* _KUTIPAN DOKUMEN_:
Bisnis.com, JAKARTA - Menteri Keuangan Sri Mulyani mengatakan betapa mengerikannya dampak stagflasi pada ekonomi global saat ini.
Dia menuturkan awalnya berbagai negara berharap pada pemulihan ekonomi pasca pandemi Covid-19. Begitu pandemi mampu diatasi, katanya, muncul konflik geopolitik yaitu perang Rusia vs Ukraina.
"Perang di Ukraina memunculkan disrupsi supply yang makin berkepanjangan dan akut setelah 2 tahun dihantam pandemi Covid-19," ujarnya dalam acara Pengenalan Kehidupan Kampus bagi Mahasiswa Baru (PKKMB) 2022 Universitas Indonesia, Senin (8/8/2022).
Menurutnya, ketidakpastian situasi geopolitik menyebabkan tekanan inflasi global yang membuat kenaikan suku bunga dan pengetatan likuiditas dari negara-negara maju. Hal tersebut, lanjutnya, kemudian menimbulkan volatilitas atau capital flow dan tightening policy.
Sri Mulyani menilai terjadi pergerseran risiko global, dimana semula masalah kesehatan menjadi geopolitik yang berimplikasi dari sisi ekonomi.
"Pergeseran risiko ini menyebabkan outlook atau proyeksi pertumbuhan ekonomi dunia mengalami koreksi dari IMF, World Bank, dan OECD untuk 2022 dan 2023," imbuhnya.
Bahkan, Sri Mulyani mengatakan ada lembaga yang memproyeksikan resesi di berbagai belahan dunia.
Lebih lanjut, dia menuturkan kombinasi antara resesi dan inflasi inilah yang disebut dengan stagflasi.
"Stagflasi ini sebuah fenomena kondisi perekonomian yang sangat menantang dan rumit bagi policy maker [pembuat kebijakan] di mana saja," ucap Menkeu.
Fenomena stagflasi tidak terjadi di 1-2 negara saja. Bahkan, Sri Mulyani mengatakan negara maju seperti Amerika Serikat (AS), Eropa, kemudian negara lain mengalami situasi yang sama.
Dia mengatakan risiko bergeser ini juga dibarengi dengan kenaikan harga komoditas sejak akhir 2021 dan awal 2022.
"Munculnya perang Rusia vs Ukraina dan disrupsi pasokan, di sisi lain ancaman resesi menyebabkan outlook dari permintaan yang melemah," katanya.

* _TUGAS ANDA_:
Salin persis bagian artikel tentang stagflasi, dimulai dari kata-kata yang memuat "Bisnis.com, JAKARTA - Menteri" dan berhenti setelah "Rusia vs Ukraina.". Daftar berikut diambil dari sumber yang berbeda.

Catatan Data:
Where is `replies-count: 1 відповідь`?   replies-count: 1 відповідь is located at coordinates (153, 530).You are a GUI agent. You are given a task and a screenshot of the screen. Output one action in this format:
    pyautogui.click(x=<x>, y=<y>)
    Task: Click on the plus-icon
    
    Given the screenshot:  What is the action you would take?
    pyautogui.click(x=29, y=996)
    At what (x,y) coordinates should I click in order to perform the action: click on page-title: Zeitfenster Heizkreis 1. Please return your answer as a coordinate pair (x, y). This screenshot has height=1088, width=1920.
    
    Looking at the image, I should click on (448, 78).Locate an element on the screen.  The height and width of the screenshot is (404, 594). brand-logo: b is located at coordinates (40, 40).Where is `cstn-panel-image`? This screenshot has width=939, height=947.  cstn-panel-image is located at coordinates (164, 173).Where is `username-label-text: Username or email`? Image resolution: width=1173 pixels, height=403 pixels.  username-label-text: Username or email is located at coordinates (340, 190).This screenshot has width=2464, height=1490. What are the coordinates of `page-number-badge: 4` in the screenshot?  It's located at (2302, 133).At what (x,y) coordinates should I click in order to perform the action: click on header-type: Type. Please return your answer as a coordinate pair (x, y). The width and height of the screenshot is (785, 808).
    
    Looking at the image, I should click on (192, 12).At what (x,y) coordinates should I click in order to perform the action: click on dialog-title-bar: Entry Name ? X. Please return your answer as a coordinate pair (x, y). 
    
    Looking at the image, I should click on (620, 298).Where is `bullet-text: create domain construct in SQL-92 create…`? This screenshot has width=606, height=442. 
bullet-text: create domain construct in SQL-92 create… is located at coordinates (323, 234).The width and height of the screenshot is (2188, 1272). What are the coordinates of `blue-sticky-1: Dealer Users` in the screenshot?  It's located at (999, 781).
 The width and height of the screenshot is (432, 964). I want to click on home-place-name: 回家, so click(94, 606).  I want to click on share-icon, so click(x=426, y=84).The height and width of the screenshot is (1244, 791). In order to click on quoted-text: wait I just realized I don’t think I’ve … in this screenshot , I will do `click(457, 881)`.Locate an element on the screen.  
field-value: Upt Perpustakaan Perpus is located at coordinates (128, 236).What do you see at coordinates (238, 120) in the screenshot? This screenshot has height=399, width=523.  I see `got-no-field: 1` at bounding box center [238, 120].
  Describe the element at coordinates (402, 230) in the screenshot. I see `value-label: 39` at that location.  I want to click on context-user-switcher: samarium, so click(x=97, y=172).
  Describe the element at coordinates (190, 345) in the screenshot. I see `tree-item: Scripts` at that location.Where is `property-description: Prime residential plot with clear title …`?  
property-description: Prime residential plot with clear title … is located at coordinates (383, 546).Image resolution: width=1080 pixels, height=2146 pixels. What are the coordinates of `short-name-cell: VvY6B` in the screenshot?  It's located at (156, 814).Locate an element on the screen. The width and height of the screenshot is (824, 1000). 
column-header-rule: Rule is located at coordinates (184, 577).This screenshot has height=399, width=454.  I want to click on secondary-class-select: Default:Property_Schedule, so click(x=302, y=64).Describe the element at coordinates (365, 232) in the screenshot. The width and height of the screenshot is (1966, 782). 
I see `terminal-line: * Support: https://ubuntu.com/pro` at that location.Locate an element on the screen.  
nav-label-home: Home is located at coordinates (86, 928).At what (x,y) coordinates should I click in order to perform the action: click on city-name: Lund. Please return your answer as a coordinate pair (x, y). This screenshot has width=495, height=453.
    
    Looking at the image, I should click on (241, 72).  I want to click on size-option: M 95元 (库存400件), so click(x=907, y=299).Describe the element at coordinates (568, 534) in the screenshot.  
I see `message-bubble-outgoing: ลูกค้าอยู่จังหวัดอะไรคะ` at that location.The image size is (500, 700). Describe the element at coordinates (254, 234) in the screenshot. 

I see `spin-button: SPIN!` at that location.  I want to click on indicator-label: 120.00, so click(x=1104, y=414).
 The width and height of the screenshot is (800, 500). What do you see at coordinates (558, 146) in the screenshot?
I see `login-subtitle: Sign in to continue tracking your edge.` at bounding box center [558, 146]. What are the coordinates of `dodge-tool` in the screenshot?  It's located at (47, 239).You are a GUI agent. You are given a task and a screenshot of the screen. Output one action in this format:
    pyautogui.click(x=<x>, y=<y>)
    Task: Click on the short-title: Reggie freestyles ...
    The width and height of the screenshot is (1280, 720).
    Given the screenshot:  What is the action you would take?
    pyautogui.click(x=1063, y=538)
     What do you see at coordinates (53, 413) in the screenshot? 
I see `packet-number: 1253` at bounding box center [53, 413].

* _KOLOM JAWABAN_:
Bisnis.com, JAKARTA - Menteri Keuangan Sri Mulyani mengatakan betapa mengerikannya dampak stagflasi pada ekonomi global saat ini.
Dia menuturkan awalnya berbagai negara berharap pada pemulihan ekonomi pasca pandemi Covid-19. Begitu pandemi mampu diatasi, katanya, muncul konflik geopolitik yaitu perang Rusia vs Ukraina.